- Given problem 1
From the text on Kubernetes resource requests and limits, list every CPU value that is written in millicores with the "m" suffix.

- Given passage
==========

When you specify a Pod you should specify how much of each resource each container needs. The resource requests are used by the kube-scheduler to decide which node to place the Pod on. The kubelet on node also reserves the requested resources specifically for that container to use. When specifying limits for a container, the kubelet will enforce those limits on the container so it can not use more of the resource the limit was set on.

If the node where a Pod is running has enough of a resource available, it’s possible (and allowed) for a container to use more resources than its request for that resource specifies. However, a container is not allowed to use more than its resource limit.

How Memory requests and limits are applied

Memory Requests and Limits are relatively straightforward: the former indicates the minimum amount of memory available for a container, and the latter indicates the maximum. With only Requests set, a container is free to cross the minimum threshold to reach any value that the underlying worker node allows. With Limits set, the cgroup used by the container will enforce a maximum limit that triggers an OOM event if crossed (processes are likely being killed by the Kernel).

How CPU requests and limits are applied

Let’s start with saying that any value that you may set for Requests or Limits is an approximation of what it means to get CPU cores assigned to a specific process. Both Requests and Limits have the same unit of measure, the millicore, that represents a percentage of a core (one core being 1000m or 1). For example, 100m means 1/10th or a core (100/1000), and 2000m represents two full cores (2000/1000). Kubernetes and the Container Runtime try to map this intuitive and easy to understand idea to tools that the Linux CFS Scheduler offers, ending up with an approximation of what the user requested, not a 1:1 correspondence. This means that the user needs to pay attention when setting these values, since they may or may not represent what in reality a process in a cgroup will get.

CPU requests are usually (depending on the Container Runtime) defined as weighting; for example, in Docker this is done using the --cpu-shares flag. It is important to note here that the CPU shares are expressed as a proportion of CPU cycles available on a machine, and that they will only be applied in high-CPU scenarios (e.g. “all” containers consuming lots of CPU at the same time). When containers are idle, the other containers running are free to use left over CPU time/shares (see Docker Docs | CPU share constraint for more details).

Kubernetes by default maps one core to 1024 shares, and sets its max capacity for a worker node to the number of available cores multiplied by 1024 (unless instructed/configured differently). For example, let’s say that we have three containers with 1024, 2048 and 4096 shares each, all of them doing constant CPU time, and a grand total of 4 cores available on the worker node. If you sum up all the shares and divide by 1024, you’ll get 7, but the system doesn’t offer that many cores. So CFS schedules processes on the available 4 cores proportionally to the shares, that may be different to what the user intuitively expected. The main limitation of this CFS feature is that there is no control over the maximum amount of resources assigned to a container, and this is why CPU Limits were created. Please note that the CPU shares are used only during scheduling (to select what node can host a pod) if Limits are not set.

==========

- Material shown
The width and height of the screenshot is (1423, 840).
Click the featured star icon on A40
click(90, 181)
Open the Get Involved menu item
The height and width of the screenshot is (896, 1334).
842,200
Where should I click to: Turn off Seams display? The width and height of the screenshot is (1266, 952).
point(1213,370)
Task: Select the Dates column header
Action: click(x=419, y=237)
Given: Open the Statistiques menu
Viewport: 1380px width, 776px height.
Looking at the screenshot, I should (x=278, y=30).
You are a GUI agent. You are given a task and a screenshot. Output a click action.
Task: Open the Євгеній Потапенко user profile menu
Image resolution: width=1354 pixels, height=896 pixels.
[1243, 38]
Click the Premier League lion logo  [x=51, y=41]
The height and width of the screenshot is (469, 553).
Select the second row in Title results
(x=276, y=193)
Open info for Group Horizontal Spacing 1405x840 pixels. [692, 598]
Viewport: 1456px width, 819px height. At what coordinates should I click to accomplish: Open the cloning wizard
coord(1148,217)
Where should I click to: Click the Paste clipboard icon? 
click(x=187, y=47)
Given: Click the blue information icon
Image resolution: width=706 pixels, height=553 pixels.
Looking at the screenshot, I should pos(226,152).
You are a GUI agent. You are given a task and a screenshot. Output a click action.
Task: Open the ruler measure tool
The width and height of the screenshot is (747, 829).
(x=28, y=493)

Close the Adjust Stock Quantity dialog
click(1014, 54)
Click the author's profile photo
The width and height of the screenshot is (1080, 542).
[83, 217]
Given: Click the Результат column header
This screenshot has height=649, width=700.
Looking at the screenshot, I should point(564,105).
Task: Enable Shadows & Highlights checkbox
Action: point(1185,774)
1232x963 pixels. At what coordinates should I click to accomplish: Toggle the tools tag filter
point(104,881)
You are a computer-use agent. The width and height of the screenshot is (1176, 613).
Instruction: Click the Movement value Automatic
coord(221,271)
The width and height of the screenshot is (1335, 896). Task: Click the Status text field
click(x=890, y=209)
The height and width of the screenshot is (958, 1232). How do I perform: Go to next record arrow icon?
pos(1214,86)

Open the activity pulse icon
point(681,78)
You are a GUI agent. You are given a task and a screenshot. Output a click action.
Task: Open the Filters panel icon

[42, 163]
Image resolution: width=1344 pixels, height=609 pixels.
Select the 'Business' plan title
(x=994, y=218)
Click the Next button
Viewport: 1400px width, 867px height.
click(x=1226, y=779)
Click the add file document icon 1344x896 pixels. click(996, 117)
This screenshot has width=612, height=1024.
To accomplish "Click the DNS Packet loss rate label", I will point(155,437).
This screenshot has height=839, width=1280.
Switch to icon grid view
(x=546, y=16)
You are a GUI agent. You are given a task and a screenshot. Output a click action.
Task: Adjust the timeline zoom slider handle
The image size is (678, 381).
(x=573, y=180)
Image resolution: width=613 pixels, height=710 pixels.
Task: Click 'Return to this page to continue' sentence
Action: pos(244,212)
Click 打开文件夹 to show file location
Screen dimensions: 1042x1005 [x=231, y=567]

==========

- Given problem 2
Write out the records exactly, beginning at the line that contains "1232x963 pixels. At" and continuing through the end of the records.

- Exercise solution 1
1000m, 100m, 2000m

- Exercise solution 2
1232x963 pixels. At what coordinates should I click to accomplish: Toggle the tools tag filter
point(104,881)
You are a computer-use agent. The width and height of the screenshot is (1176, 613).
Instruction: Click the Movement value Automatic
coord(221,271)
The width and height of the screenshot is (1335, 896). Task: Click the Status text field
click(x=890, y=209)
The height and width of the screenshot is (958, 1232). How do I perform: Go to next record arrow icon?
pos(1214,86)

Open the activity pulse icon
point(681,78)
You are a GUI agent. You are given a task and a screenshot. Output a click action.
Task: Open the Filters panel icon

[42, 163]
Image resolution: width=1344 pixels, height=609 pixels.
Select the 'Business' plan title
(x=994, y=218)
Click the Next button
Viewport: 1400px width, 867px height.
click(x=1226, y=779)
Click the add file document icon 1344x896 pixels. click(996, 117)
This screenshot has width=612, height=1024.
To accomplish "Click the DNS Packet loss rate label", I will point(155,437).
This screenshot has height=839, width=1280.
Switch to icon grid view
(x=546, y=16)
You are a GUI agent. You are given a task and a screenshot. Output a click action.
Task: Adjust the timeline zoom slider handle
The image size is (678, 381).
(x=573, y=180)
Image resolution: width=613 pixels, height=710 pixels.
Task: Click 'Return to this page to continue' sentence
Action: pos(244,212)
Click 打开文件夹 to show file location
Screen dimensions: 1042x1005 [x=231, y=567]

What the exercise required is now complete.